### 给定文本
对于中值定理辅助函数的证明,只需要找到一个原函数即可,所以可以忽略不定积分的常数,题目中可能需要一个常数,这个需酌情添加。


f(x)f'(x) = 0 \to F(x) = f^2(x)

证明:

\begin{aligned} &f(x)f'(x) = 0 \\ &\int f(x)f'(x) dx \\ =& \int f(x)d f(x) \\ =& \frac{1}{2} f^2(x) \\ \end{aligned}

于是可以取 F(x) = f^2(x),证毕。


[f'(x)]^2 + f(x)f''(x)= 0 \to F(x) = f'(x)f(x)

证明:

\begin{aligned} &[f'(x)]^2 + f(x)f''(x)= 0 \\ & \frac{f'(x)}{f(x)} + \frac{f''(x)}{f'(x)}= 0 \\ & [\ln f(x) + \ln f'(x)]'= 0 \\ & \ln[f(x)f'(x)]'= 0 \\ \end{aligned}

于是可以取 F(x) = f(x)f'(x),证毕。

### 提取数据
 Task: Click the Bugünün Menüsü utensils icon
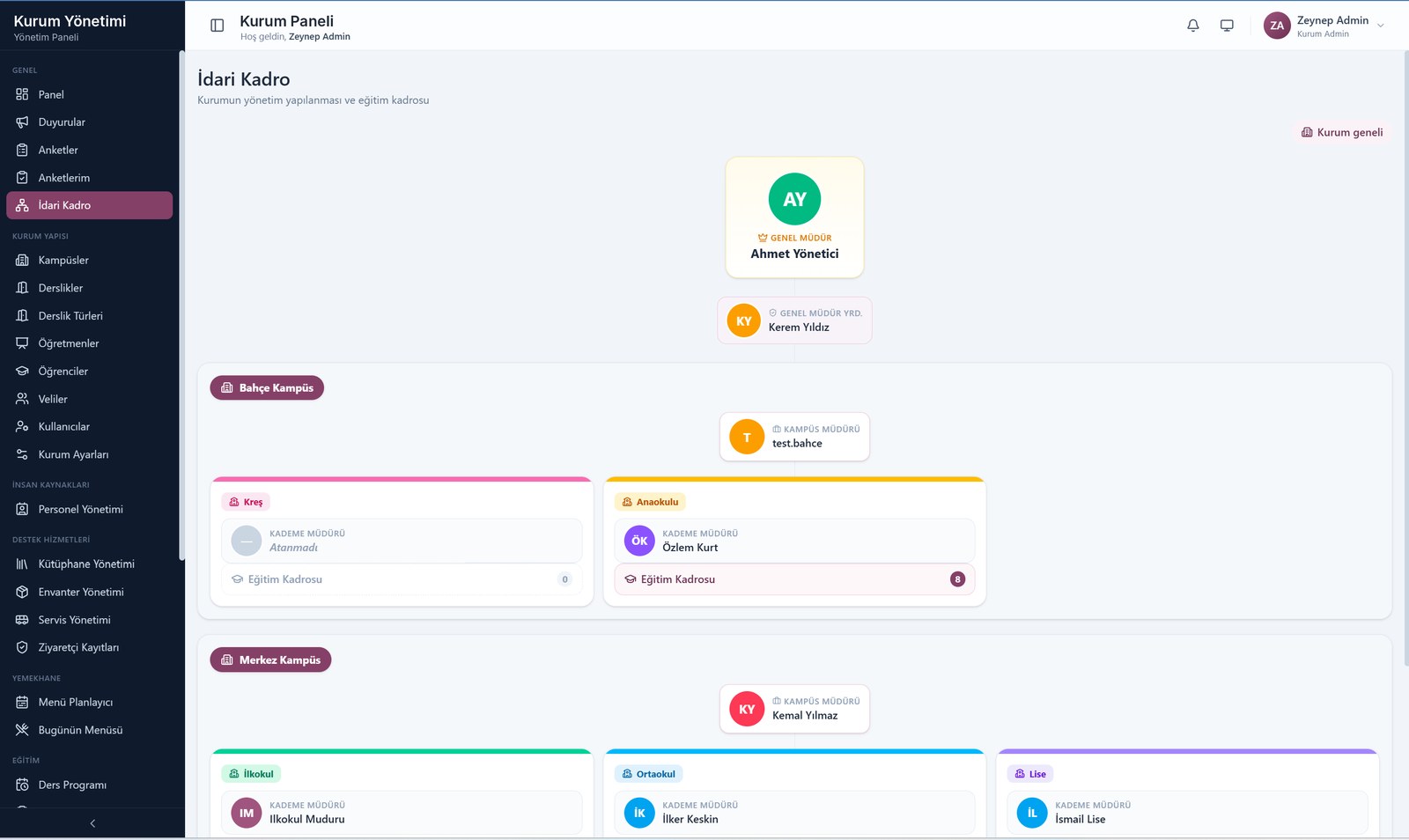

--

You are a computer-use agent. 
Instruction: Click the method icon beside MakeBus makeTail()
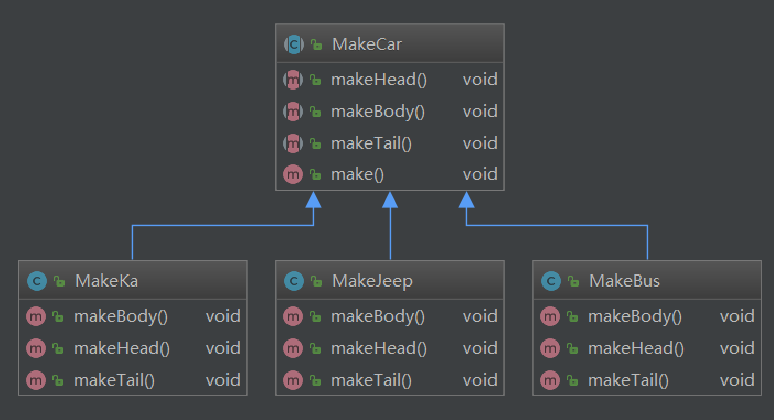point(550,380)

...

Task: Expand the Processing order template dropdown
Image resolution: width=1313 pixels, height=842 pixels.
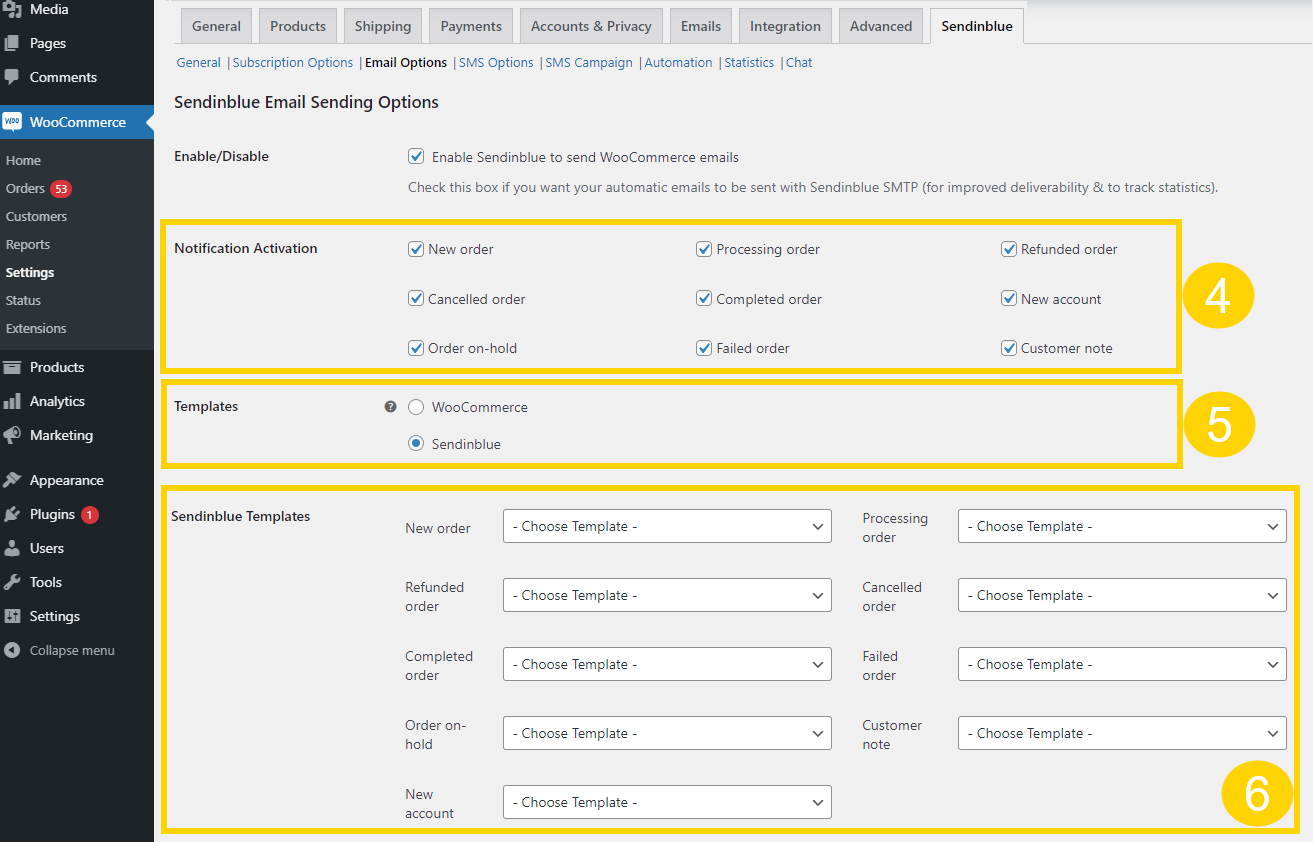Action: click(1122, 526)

### 小挑战
1 > 请原样返回给定文本里从“f(x)f'(x) = 0 \to”到“F(x) = f'(x)f(x)”的那一段。
2 > 下面三句话是否符合给定文本?每句回答“是”或“否”,并原样引出文本中起决定作用的话。
(a) 找辅助函数的原函数时,可以不管不定积分的常数。
(b) 第一个例子最后取的是 F(x) = \frac{1}{2} f^2(x)。
(c) 第二个例子最后取的是 F(x) = f(x)f'(x)。
3 > 用两句话概括给定文本。

### 参考回答
1 >
f(x)f'(x) = 0 \to F(x) = f^2(x)

证明:

\begin{aligned} &f(x)f'(x) = 0 \\ &\int f(x)f'(x) dx \\ =& \int f(x)d f(x) \\ =& \frac{1}{2} f^2(x) \\ \end{aligned}

于是可以取 F(x) = f^2(x),证毕。


[f'(x)]^2 + f(x)f''(x)= 0 \to F(x) = f'(x)f(x)

2 >
(a) 是。“所以可以忽略不定积分的常数”
(b) 否。“于是可以取 F(x) = f^2(x),证毕。”
(c) 是。“于是可以取 F(x) = f(x)f'(x),证毕。”

3 > 给定文本指出,证明中值定理的辅助函数时只要找到一个原函数就行,所以可以忽略不定积分的常数,题目需要时再酌情添加。文中举了两个例子:由 f(x)f'(x) = 0 可以取 F(x) = f^2(x),由 [f'(x)]^2 + f(x)f''(x)= 0 可以取 F(x) = f(x)f'(x)。